Some of us need to have our sinfulness proclaimed to us -- we need to be taken by the lapels and shaken so that we wake up. We find that type of proclamation in the Puritans. Some of us need patient, systematic instruction on pursuing holiness. This also we find in the Puritans. But some of us are all too aware of our sins. The words of Isaiah 64:6 ring in our ears, reminding us that our best deeds are no better than polluted garments before the holiness of God. Jeremiah 17:9 is an indictment that pierces the soul: I know that my heart is deceitful and sick. And the danger for those who are sensitive of conscience is that they will despair and give up. Yet even this concern we find addressed in the Puritans, particularly in Richard Sibbes' marvelous little book The Bruised Reed.

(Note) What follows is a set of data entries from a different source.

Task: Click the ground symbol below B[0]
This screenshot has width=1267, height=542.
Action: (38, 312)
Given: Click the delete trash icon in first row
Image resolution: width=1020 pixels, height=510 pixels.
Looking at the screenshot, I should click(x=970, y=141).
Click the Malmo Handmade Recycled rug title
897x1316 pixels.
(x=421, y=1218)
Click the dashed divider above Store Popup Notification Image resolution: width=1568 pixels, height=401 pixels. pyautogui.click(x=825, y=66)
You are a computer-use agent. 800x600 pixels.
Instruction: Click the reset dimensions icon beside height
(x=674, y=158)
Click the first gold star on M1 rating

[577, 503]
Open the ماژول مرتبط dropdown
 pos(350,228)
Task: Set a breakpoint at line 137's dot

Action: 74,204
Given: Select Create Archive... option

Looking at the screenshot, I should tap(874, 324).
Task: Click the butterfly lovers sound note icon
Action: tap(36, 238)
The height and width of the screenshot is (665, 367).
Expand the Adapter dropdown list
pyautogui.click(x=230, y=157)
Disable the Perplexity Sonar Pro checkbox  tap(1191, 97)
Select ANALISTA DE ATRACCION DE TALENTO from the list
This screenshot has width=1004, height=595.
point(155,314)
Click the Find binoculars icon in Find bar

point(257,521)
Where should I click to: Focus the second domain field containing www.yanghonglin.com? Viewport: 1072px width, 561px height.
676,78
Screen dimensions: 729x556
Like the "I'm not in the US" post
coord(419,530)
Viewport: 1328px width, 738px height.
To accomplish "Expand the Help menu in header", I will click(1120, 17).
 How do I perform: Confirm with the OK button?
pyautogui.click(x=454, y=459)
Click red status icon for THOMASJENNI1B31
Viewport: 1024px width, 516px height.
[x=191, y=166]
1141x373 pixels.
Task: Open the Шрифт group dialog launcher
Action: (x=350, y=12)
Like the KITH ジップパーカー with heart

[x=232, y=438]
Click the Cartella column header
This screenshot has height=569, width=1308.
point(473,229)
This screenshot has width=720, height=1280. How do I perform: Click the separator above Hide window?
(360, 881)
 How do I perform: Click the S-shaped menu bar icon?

Yet even holiness points us towards something greater. The point of holiness, according to Hebrews 12:14, is to see the Lord. We see in I Peter 1:8 that the ground of our joy is that even though we have not seen Jesus, we love Him and believe in Him. Paul opens up so we can see his heart beating inside, and as we read what he writes in Philippians 3:8-11, if our hearts are not similarly quickened, then perhaps we have not the life of God in us:

I count everything as loss because of the surpassing worth of knowing Christ Jesus my Lord. For his sake I have suffered the loss of all things and count them as rubbish, in order that I may gain Christ and be found in him, not having a righteousness of my own that comes from the law, but that which comes through faith in Christ, the righteousness from God that depends on faith—that I may know him and the power of his resurrection, and may share his sufferings, becoming like him in his death, that by any means possible I may attain the resurrection from the dead.

Knowing God in Jesus Christ. A consuming passion for knowing Jesus. This brings us back full circle to where we started.

The Puritans understood what human beings really need: holiness and joy that come from knowing God in Christ. That is what you and I really need. And the Puritans can be our guides if that is what we would seek to address.